体のあちこちが痛い、生活をするのが辛いと訴える患者さんが来院した時、治療家のあなたは患者さんのどこを見ますか?
その痛みや不調が一体どこからきているのか、体の様々な部分を見たり触れたりして調べると思います。
患者さんのどこが悪いのか、どこに不具合が起きているのか、どこをどうすると最も痛みが強くなるかなど、様子を見ながら施術していくことでしょう。
このような患者さんの観察を「疾病観察」だとするならば、これと同じくらい、あるいはこれよりもっと大切な観察があることにあなたは気付くことができていますか?

「人間観察」に力を入れる

大切なのは、患者さんの「人間観察」です。
治療家として疾病観察ばかりに力を入れていると、この人間観察の部分が足りなくなってしまうケースがよくあります。
人間観察とは、患者さんがどんな人なのかを見極める観察です。

特に患者さんの性格的な部分をしっかりと観察して見極めることで、結果的に患者さんの求めていることに応えられる治療家になることができます。
人間観察が不足していると、確実に治るような治療を続けているのになかなか症状が改善されない、いつまで経っても患者さんが痛がっているなどのことがよく起こります。
なんでなかなか治らないのか?と治療家側が疑問を持つような時は、患者さんの人間観察が足りていない時かもしれません。

患者さんの「人間観察」とは

患者さんが明るくポジティブな性格なのか、それともネガティブだったりあまり言いたいことをはっきり言えない性格なのか。
仕事はしっかり休めているのか、休みなく働いてストレスが溜まっているのか。
プライベートは充実しているのか、あまり良くないことが起きて落ち込んでいるのか。
このような患者さんの人間観察が、治療にも大きく影響してきます。

また、いつもは元気なのに今日はなんだか元気がないな、などの患者さんの変化に気付き、その部分を気遣ってあげることで、患者さんの満足度はぐっと上がります。
腰が痛いと言われたからといって、患者さんの腰ばかりを見る治療家では、症状の改善が思うように現れなかったりするものです。
患者さんの目を見て、姿を見て、雰囲気を見て、空気を感じて、じっくりと患者さんを人間観察することが大切です。

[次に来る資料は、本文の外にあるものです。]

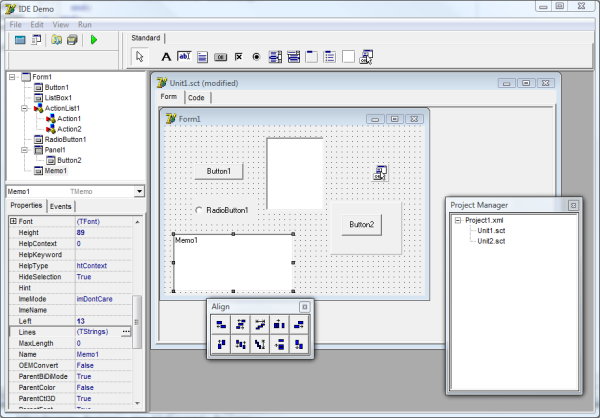
Task: Switch to the Code tab
Action: pyautogui.click(x=197, y=98)
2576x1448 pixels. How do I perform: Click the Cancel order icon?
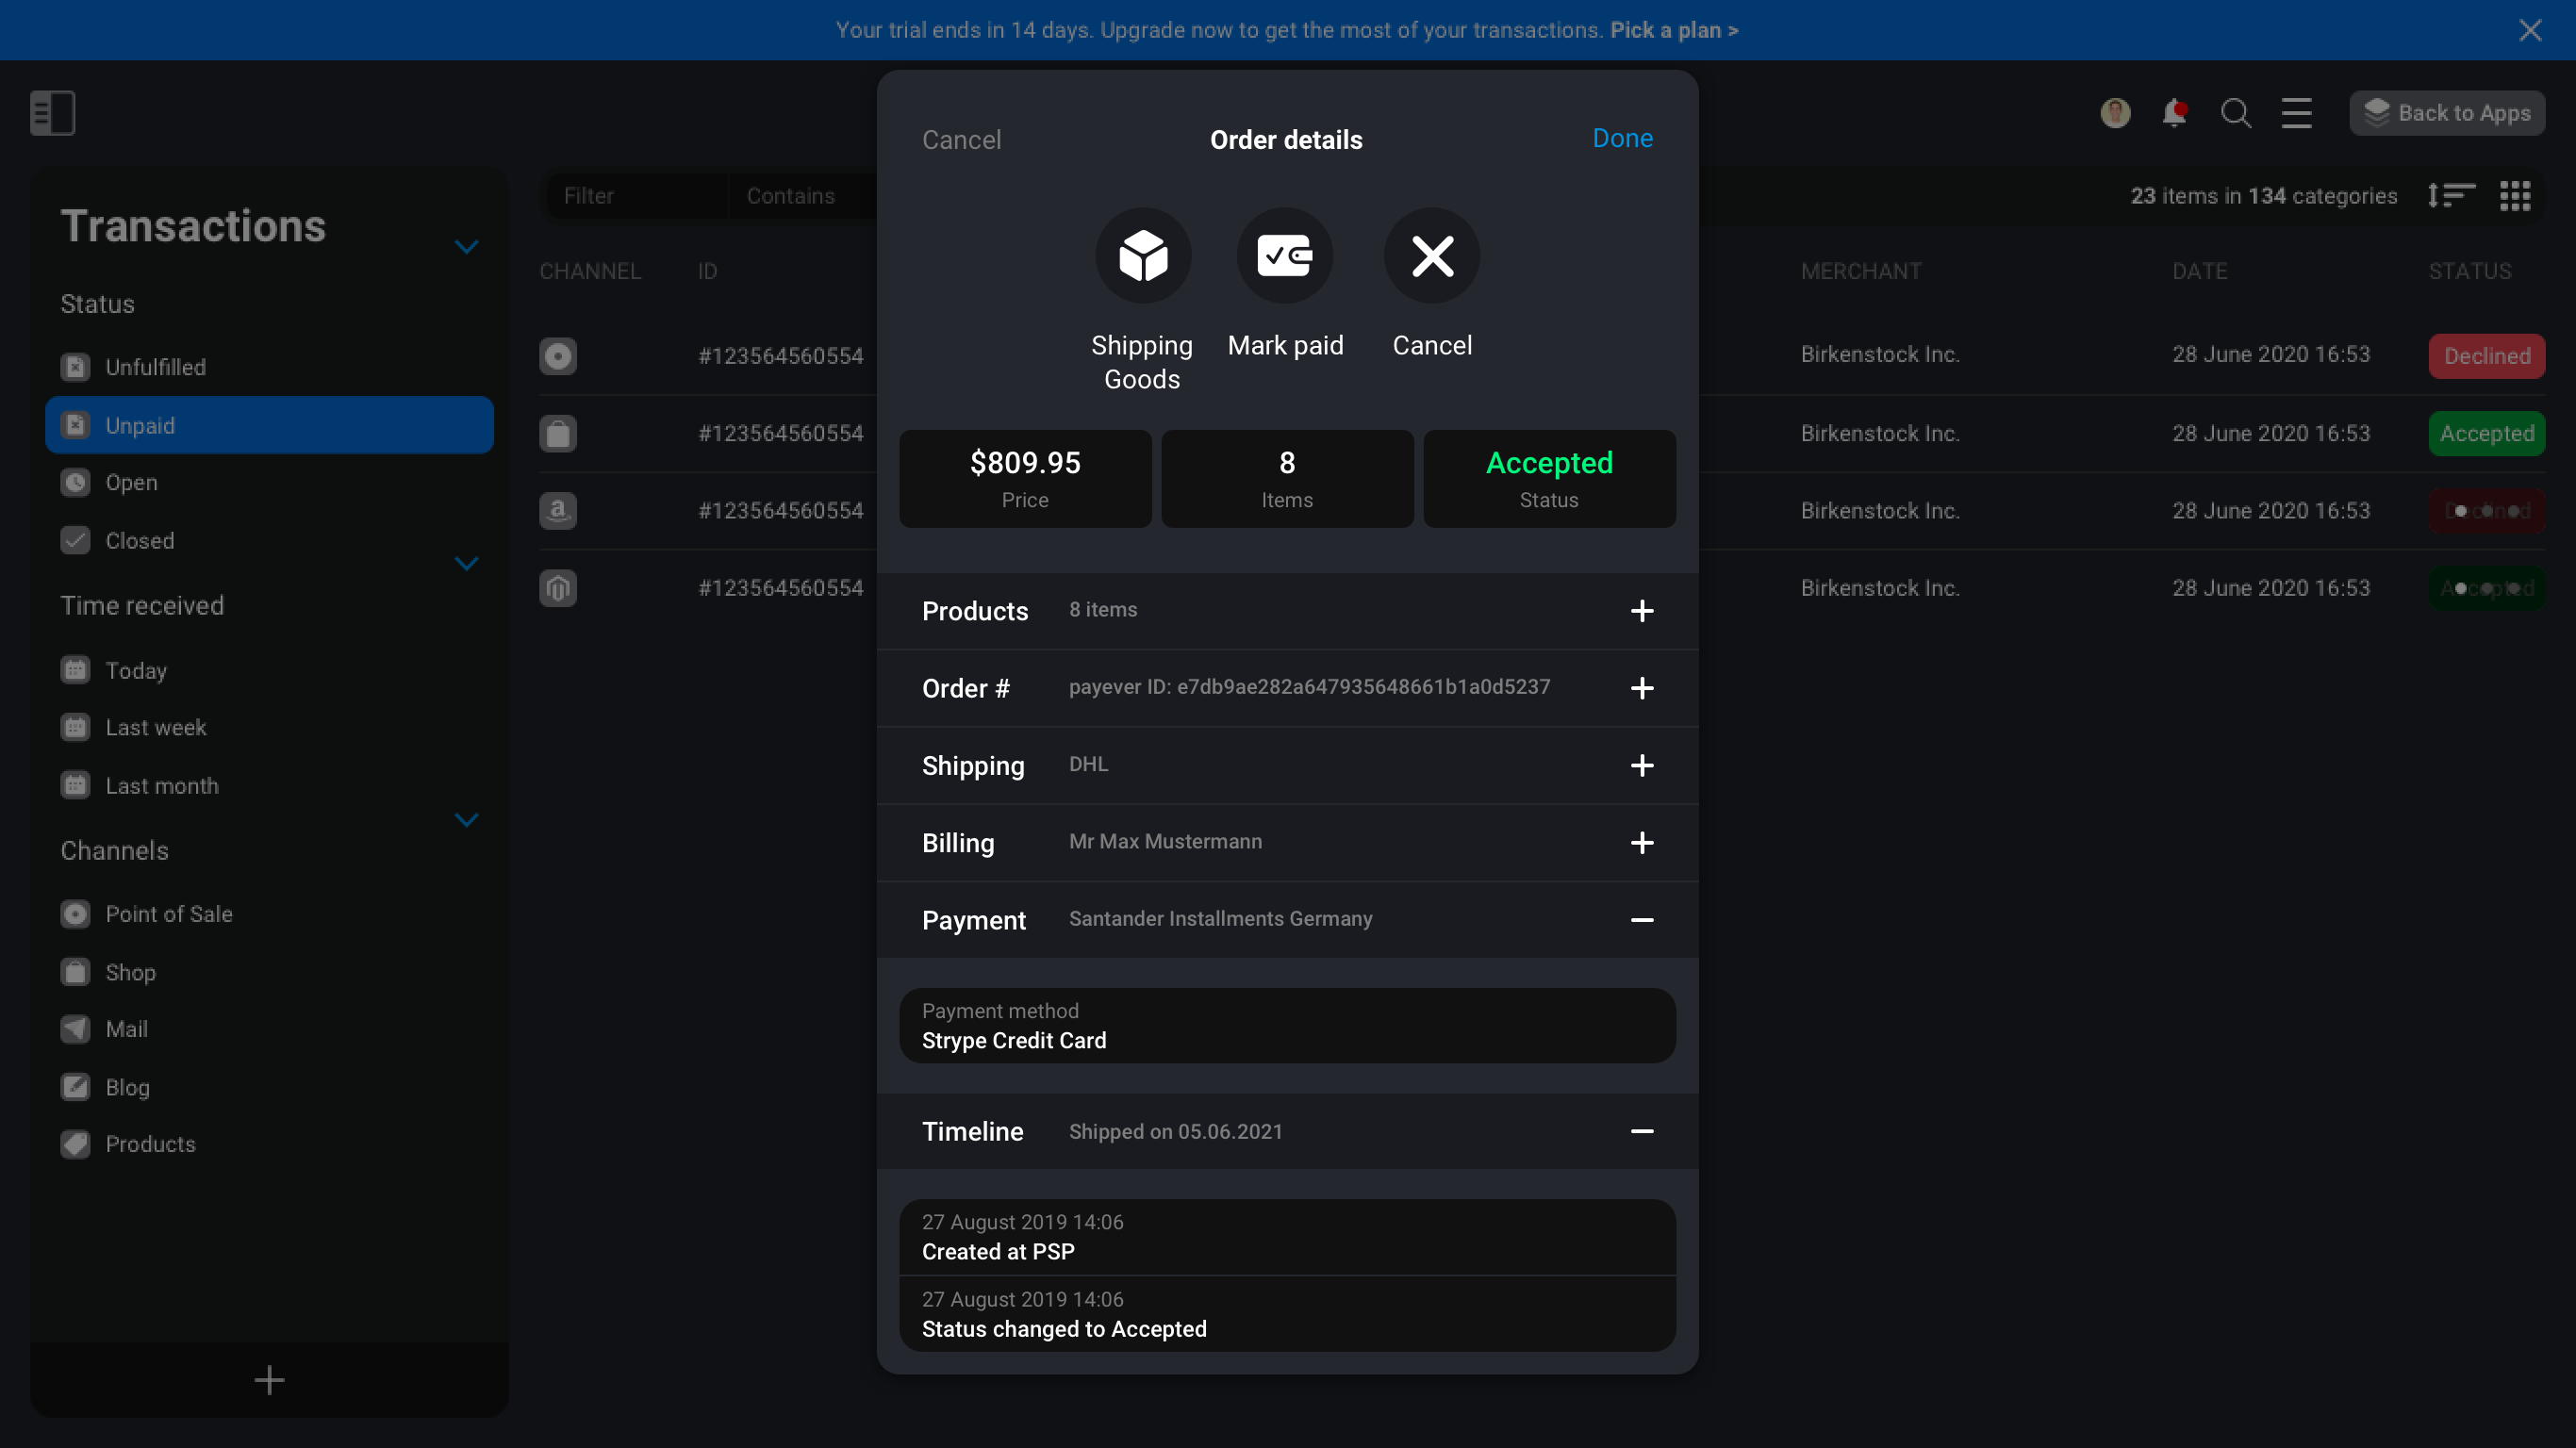tap(1433, 255)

整体院に来てくれた時点で、治療家にとって患者さんは患者さんです。
しかし、その患者さんを一人の人間として見る意識が、あなたの治療レベルを大きく向上させることにつながるのです。
全ての患者さんに同じような治療、同じような会話、同じようなサービスしか提供できない治療家は、明らかに患者さんの人間観察が不足していると言えます。
患者さんを人としてどんな人間か理解することで、自然とその患者さんに合った治療やサービスの提供ができるようになります。